Your answer consists of the lines in the data that contain "tree". Copy each of them.

─── RECORDS PROVIDED ───

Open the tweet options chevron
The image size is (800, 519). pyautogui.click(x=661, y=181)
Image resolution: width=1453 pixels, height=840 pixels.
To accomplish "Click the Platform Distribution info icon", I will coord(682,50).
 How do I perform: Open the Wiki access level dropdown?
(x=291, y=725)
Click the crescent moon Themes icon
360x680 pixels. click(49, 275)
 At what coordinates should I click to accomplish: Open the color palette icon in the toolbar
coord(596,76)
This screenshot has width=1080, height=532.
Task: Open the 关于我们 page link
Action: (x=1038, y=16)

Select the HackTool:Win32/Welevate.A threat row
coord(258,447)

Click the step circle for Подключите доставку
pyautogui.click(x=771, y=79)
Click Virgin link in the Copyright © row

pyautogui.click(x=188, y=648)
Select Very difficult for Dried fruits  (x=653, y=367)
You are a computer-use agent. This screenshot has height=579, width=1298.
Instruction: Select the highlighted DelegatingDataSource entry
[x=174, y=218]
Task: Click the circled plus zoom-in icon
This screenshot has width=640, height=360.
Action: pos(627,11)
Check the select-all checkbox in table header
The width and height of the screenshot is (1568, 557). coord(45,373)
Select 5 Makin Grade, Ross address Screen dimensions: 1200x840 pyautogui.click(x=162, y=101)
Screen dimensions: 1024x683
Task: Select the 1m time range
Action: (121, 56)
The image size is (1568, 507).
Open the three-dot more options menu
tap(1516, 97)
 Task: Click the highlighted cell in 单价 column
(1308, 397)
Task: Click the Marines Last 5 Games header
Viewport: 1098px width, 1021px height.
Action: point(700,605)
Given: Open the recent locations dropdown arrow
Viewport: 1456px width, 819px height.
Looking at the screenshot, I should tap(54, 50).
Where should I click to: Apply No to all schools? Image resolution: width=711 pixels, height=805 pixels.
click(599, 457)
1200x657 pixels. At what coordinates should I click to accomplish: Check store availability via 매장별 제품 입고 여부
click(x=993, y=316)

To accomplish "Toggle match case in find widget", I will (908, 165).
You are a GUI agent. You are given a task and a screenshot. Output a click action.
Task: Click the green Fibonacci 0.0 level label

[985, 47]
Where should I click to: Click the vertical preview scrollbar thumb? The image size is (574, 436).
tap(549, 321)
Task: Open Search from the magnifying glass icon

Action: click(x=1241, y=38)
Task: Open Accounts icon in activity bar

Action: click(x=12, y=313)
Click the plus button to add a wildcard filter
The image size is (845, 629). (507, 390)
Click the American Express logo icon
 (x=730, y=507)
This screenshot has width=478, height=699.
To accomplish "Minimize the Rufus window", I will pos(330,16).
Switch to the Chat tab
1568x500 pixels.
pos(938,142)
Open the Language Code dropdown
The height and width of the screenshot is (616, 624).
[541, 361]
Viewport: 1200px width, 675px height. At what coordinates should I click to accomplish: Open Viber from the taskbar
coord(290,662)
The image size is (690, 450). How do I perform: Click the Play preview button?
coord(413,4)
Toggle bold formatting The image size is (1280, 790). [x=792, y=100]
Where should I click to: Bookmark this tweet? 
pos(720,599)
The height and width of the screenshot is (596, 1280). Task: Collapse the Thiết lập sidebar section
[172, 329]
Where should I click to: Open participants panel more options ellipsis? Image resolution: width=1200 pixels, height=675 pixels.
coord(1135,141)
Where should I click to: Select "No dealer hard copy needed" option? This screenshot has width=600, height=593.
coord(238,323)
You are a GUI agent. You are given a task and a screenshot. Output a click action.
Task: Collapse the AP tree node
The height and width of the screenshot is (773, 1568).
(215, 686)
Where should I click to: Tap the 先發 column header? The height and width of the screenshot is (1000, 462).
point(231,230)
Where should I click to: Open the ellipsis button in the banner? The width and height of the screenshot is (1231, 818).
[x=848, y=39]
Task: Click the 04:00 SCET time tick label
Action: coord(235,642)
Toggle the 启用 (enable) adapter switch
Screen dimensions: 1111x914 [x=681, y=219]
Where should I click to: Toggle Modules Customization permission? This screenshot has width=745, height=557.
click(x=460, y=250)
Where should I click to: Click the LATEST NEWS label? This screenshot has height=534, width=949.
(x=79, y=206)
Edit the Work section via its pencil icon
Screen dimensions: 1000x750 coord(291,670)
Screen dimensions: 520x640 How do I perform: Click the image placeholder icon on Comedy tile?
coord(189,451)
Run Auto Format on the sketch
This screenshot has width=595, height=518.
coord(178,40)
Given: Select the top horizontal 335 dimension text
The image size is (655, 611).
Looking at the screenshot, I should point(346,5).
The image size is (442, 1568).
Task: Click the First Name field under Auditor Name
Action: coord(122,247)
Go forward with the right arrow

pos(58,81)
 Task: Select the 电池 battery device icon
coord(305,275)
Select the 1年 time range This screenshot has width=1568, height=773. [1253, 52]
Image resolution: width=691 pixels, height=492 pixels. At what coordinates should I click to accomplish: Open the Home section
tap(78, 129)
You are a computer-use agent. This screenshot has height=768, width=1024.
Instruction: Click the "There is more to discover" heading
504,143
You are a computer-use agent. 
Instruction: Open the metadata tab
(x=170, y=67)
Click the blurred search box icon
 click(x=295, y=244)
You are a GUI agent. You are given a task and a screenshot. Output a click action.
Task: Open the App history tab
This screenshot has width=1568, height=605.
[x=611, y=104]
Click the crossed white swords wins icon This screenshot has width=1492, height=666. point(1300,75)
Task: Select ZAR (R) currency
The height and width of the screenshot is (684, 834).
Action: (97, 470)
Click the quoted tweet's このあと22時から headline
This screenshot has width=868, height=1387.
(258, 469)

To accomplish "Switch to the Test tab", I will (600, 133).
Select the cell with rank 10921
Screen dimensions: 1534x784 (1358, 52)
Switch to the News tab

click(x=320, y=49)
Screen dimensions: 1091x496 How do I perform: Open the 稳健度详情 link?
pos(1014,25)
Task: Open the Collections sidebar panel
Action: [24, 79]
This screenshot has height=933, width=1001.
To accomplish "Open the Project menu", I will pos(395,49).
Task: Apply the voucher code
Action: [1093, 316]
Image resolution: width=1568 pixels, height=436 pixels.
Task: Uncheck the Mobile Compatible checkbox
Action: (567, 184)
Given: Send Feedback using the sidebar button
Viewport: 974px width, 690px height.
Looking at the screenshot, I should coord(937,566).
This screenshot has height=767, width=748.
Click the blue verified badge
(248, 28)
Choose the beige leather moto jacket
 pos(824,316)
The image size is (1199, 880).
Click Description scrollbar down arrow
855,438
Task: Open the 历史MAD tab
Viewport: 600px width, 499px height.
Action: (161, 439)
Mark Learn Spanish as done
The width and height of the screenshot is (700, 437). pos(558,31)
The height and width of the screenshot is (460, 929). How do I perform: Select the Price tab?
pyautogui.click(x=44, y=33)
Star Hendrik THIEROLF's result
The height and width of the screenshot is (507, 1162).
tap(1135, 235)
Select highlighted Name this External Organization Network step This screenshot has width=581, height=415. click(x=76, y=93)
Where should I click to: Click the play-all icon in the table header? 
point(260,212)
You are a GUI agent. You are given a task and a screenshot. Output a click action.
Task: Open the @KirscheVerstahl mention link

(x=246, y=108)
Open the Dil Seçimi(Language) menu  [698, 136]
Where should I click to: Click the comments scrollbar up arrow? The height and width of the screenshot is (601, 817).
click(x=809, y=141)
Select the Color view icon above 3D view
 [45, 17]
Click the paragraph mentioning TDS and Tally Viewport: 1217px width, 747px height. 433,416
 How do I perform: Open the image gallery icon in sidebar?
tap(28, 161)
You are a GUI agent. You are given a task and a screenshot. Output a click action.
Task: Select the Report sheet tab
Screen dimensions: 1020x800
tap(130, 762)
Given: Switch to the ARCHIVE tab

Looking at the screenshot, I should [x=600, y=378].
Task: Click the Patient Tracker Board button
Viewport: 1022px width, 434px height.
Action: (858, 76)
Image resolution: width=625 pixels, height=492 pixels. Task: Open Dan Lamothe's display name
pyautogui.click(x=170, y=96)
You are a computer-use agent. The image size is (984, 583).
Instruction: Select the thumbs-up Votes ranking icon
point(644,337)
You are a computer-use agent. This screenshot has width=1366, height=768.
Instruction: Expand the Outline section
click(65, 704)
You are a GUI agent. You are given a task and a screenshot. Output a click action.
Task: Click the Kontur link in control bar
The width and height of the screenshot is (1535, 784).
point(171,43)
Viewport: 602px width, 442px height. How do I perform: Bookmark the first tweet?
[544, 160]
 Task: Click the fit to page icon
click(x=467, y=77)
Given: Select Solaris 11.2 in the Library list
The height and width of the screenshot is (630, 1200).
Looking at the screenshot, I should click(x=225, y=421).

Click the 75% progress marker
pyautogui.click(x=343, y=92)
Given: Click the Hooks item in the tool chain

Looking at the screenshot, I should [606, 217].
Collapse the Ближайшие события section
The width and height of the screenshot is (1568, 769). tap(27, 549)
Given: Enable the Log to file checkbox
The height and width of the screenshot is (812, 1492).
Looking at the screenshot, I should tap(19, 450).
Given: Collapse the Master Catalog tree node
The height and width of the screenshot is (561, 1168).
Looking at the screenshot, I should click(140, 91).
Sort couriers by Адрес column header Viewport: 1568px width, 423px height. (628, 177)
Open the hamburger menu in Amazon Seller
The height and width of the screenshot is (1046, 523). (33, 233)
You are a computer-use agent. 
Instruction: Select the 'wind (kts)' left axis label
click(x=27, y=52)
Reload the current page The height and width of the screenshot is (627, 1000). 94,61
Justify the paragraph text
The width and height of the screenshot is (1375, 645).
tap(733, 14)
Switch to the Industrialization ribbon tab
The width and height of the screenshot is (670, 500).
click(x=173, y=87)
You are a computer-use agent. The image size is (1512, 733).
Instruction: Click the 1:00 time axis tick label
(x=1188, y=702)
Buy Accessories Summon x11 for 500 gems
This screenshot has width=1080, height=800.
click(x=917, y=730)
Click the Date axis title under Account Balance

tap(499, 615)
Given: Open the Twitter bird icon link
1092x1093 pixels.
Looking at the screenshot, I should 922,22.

───

**RESPONSE BELOW**
Task: Collapse the AP tree node
Given: Collapse the Master Catalog tree node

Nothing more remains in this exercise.